After months of waiting, Londoners finally have access to one of the most hotly anticipated restaurant openings in town. Former Ledbury chef Isaac McHale and supperclub and pop-up specialists Daniel Willis and Johnny Smith (who caused a near-frenzy with their hugely successful Upstairs at Ten Bells) have finally bitten the bullet and put down roots together in the form of The Clove Club, located in the refurbished Shoreditch Town Hall. Named after Willis and Smith’s eponymous supperclub in Dalston, the new restaurant serves an ambitious five-course menu from an open kitchen, the contents of which stands as a somewhat interesting take on British seasonal food.

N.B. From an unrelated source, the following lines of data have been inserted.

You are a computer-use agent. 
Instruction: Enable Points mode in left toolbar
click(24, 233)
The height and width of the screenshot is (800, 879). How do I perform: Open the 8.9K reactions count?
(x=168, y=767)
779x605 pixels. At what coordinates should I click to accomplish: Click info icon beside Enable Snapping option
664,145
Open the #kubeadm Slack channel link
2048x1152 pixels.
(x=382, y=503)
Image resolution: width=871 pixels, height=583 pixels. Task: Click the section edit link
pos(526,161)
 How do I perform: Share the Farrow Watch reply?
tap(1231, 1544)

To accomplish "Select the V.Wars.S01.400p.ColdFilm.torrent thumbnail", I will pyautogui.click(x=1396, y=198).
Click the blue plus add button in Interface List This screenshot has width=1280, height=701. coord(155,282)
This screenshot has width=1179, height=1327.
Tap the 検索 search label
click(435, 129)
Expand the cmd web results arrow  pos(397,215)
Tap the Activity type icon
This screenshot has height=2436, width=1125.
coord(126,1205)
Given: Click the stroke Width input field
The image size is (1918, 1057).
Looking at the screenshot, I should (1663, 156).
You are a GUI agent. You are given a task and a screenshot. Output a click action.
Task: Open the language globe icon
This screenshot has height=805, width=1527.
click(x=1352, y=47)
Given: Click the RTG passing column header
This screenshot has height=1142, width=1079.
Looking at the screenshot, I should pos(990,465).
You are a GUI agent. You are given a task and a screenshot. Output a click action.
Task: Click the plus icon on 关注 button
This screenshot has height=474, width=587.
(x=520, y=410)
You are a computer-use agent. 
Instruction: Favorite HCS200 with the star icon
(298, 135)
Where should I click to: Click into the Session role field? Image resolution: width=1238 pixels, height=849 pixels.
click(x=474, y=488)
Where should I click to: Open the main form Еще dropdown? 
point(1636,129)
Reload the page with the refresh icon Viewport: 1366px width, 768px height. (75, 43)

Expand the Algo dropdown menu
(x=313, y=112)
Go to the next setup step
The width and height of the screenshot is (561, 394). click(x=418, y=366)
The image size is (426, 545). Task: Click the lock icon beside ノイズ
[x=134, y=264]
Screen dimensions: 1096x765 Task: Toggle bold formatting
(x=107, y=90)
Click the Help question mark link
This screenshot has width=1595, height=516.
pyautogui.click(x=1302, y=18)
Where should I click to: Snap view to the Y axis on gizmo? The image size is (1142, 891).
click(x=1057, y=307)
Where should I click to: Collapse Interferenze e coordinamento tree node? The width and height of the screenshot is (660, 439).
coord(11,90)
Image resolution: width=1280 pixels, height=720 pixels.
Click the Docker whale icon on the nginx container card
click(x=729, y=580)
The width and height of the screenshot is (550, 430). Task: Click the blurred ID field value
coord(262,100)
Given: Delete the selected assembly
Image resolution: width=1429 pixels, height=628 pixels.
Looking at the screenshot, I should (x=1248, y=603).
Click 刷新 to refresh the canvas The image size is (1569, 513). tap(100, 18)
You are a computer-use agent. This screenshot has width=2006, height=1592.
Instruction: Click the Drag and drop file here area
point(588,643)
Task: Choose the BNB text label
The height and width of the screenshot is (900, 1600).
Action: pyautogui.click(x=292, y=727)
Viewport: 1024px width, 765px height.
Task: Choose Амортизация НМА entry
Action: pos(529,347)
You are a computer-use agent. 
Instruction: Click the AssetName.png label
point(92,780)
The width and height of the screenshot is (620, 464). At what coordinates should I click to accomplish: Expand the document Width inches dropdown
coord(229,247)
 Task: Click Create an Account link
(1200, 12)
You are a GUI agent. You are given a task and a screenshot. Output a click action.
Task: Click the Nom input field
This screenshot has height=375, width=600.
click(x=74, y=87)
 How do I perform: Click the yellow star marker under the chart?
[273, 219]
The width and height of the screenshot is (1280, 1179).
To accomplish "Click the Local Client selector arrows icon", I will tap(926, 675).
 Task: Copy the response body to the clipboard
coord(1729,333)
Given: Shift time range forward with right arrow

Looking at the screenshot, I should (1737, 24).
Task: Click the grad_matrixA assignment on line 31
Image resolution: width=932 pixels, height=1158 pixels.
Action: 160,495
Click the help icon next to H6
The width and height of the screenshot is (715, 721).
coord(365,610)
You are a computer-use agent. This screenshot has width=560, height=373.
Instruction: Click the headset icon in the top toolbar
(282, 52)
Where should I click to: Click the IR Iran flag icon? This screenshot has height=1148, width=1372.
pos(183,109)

We got together with chef Isaac McHale, a former member of the Young Turks and creator of the now legendary Buttermilk Fried Chicken & Pine Salt (pictured below), to get the inside track on The Clove Club, Britain’s natural larder and where in London he likes to remove the apron and enjoy dinner as a regular punter…

The Clove Club | London

Isaac (centre) hard at work in the open kitchen © The Clove Club

How has your experience been, transforming Clove Club from a dinner club series to a brick-and-mortar restaurant?

It has been nerve-racking, exhilarating and stressful and amazing. Every day.

Would you ever go back to the pop-up format, or do you think it’s over and done with?

No, that was just a means to an end. We have a restaurant and we are here to stay.

The Clove Club | London

The Trio: Isaac McHale, Daniel Willis and Johnny Smith © The Clove Club

When you started looking for a venue, were you aiming for a striking setting like the Shoreditch Town Hall?

We were looking all over, Dalston, where we live, to Soho, Clerkenwell, but we took one look at the town hall and fell in love with it.

Can you give us some background on the Young Turks Club? Is the group looking to revolutionise British cooking?

We didn’t want to revolutionise British cooking, just push ‘British food’ as cooked in restaurants in a different direction. We had all worked in Michelin starred kitchens, had good knowledge and technique, but wanted to do something slightly different to the French, fine dining-led food that was out there.

The Clove Club | London

The Famous Buttermilk Fried Chicken & Pine Salt © The Clove Club

Why have you chosen to adopt the tasting menu format for Clove Club?

It’s a nice way to work, serving a few things that are at their absolute best in season right now. We also have a bar menu of a la carte sharing dishes, so you aren’t restricted to the long menu format.

After working at Noma, would you say your cooking’s been strongly influenced by New Nordic techniques?

I think I was very much influenced by the attitude there at Noma. Rene is very engaging, talking with staff and stagieres from all countries and genuinely interested in what you have to say. The approach to developing and moving forward and trying new things was very inspiring.

The Clove Club | London

Inside the restaurant © The Clove Club

For someone who works with so much fresh and local produce, what do you think makes Britain’s natural larder so special?

We are an old country, with a rich heritage of amazing natural products and stories accompanying them. We have some of the best produce in the entire world right here. It’s just not appreciated as much as it should be.

When you’re cooking just for you, what’s your ultimate simple comfort food?

I love rice. Pilaf or biryani on a cold rainy night, is great one-pot comfort food.

Isaac McHale | The Clove Club

Isaac McHale © The Clove Club

What’s the one current dining trend you’d like to see banished forever?

Endless burger places. I love a burger, but give it a rest please guys.

Which chef, active today, would you most like to work alongside?

Pierre Koffmann

When you’re not busy working away at The Clove Club, where do you go for great food in London?

Koya – my favourite place – and St John Bread and Wine, Keu sandwiches. QV and Bubbledogs too.